Who sat beside me in an eighth grade Spanish class.
Who had a friend in the seat beside him who had a crush on me.

Therein.
Noah became the middle ground.
The messenger who'd pass notes from his friend to me.

Always, though, before handing the notes over.
Noah would scribble a witty greeting to me on the outside of the note.
I'd chuckle at his hello, then open the letter.
Paper torn from a spiral notebook.
And check off the "Maybe" box.

It was a weekly little game the three of us played.
A game in which I kept Noah's friend waiting.
A whole year, in fact.
Before, finally, giving him a definitive answer.
A box checked, "No."
With a scribbled, "I'm sorry" beside it.

It was cruel, yes, making Noah's friend wait so long.
But it was a cruelness born of kindness.
I just couldn't stand the thought of hurting someone's feelings.
So, even though I had known my sentiments since the beginning of that school year.
I waited for the summer to draw nearer.
A summer in which Noah's friend could spend slowly mending his broken heart.
(Besides being cruel, I was apparently full of myself, too.)

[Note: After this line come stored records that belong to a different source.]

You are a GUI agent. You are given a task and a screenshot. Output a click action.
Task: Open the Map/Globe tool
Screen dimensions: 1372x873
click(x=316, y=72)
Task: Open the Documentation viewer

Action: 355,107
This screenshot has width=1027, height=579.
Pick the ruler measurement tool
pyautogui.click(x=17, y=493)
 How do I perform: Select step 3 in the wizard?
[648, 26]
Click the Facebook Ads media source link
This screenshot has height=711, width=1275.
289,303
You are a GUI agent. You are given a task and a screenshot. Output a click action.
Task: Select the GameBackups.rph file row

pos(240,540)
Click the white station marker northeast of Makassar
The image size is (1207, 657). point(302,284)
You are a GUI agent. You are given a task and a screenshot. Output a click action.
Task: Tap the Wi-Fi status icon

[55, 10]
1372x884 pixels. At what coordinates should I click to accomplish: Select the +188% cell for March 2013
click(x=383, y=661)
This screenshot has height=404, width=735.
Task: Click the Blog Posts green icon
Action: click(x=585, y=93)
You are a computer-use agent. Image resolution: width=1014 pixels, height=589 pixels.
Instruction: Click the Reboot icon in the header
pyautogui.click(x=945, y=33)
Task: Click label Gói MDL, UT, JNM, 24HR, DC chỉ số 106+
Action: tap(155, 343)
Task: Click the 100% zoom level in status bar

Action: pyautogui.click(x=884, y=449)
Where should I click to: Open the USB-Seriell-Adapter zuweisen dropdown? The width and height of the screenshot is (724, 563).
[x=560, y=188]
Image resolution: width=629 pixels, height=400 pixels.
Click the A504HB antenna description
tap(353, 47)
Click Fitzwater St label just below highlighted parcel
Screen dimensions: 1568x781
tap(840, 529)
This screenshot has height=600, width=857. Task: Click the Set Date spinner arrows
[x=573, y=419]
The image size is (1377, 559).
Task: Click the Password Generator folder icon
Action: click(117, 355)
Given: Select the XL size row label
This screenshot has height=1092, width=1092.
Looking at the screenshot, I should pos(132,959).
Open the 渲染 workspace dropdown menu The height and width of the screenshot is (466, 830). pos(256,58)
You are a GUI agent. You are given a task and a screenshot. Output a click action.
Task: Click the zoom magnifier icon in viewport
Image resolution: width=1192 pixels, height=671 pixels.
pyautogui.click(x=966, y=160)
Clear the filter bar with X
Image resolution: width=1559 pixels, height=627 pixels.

After checking that box, and scribbling that sorry.
I folded the letter up and handed it to Noah.
Before handing it back to his friend, he scribbled a note.
The sort of kind remark cloaked as a fist-to-shoulder guy-ism.

Noah hadn't had to read my response to know what I'd finally checked.
Because he knew what my response would be.

And despite knowing that my response would hurt his friend.
Noah still turned to me.
And smiled.

And in that moment.
Somewhere between his scribbled condolence.
And smile.
Noah, our middle man, was being sympathetic to us both.
Because even though there was loyalty in the fact that he and his friend had known each other since diapers.
He and I had formed a bond as well.
A bond formed from a year of bus rides together.
A year of bus rides that I occasionally took when one of my parents couldn't pick me up in the afternoon.
Bus rides that Noah didn't have to take to get home.
Seeing that he lived caddy-corner to the school.
He hitched a ride, nonetheless.
And, turned around, rebelliously, in his seat.
Elbows stretching out, facing me.
Discussing religion and vegetarianism and philosophy and kayaking.
Me, listening.
And asking endless questions.
Just trying to understand the heaviness of it all.
Until the bus came to a stop in front of my house.
And we'd pause our conversations until next time.
And wave goodbye to each other.

Then Noah would ride with the bus driver back to the school.
Then walk across the street to his home.

We were both crazy for each other.
That much was obvious.

But Noah couldn't act upon it because of the rules of his faith.
And I didn't act upon it because I was not yet ready for such an exhilaration.
So instead, we just continued our bus conversations.
Continued them even after that last letter to his friend.
Up until that last bus ride on that last day of school, when we waved that last goodbye.

Because.
It was during those long orange, summer days of our early teenage years.
When we both came to an understanding, I think.
An understanding that our friendship was too hard for us both.
That it was too hard to continue on hitting a dead end, so to speak.
Strange enough as that is to imagine for mere 14 year olds.
We felt it.
The inevitability of it all.

Looking back, it seems strange and silly and over dramatic.
But he was too heavy for me at the time.
And I was too forbidden.
And so it went.
An adult decision made silently and awkwardly by two children over the summer.
A decision we both stuck by.

So much so that I don't really remember him at all during high school...
During college...

Until one day.
When I'd grown older.
With different clothes.
Longer hair.
Living in a different country.
Where I was much tanner.
With sand between my toes.
And welcomed the heavy thoughts of my age.
I sat at Cafe Azul.
An Italian coffee shop on the island.
A place I'd spend far too many hours at.
Just nibbling on chocolate biscotti and drinking Lavazza coffee.
And tipping well.
So that I'd always have a reserved table and free refills from the black-haired waitresses.

And as I sat there.
That one day.
An older woman came in dressed in flowing linens.
Dozens of bangles on her wrists.
A devil may care attitude.
And a secret at the corner of her lips of the adventures she'd had.
Instant inspiration for the creativity that seemed to be blossoming within me at that time.
And an instant, mysterious flashback to Noah August.
I don't know why.
But it was lovely.
Remembering him.
Finally understanding him.
Finally realizing the soul of a moment we shared together.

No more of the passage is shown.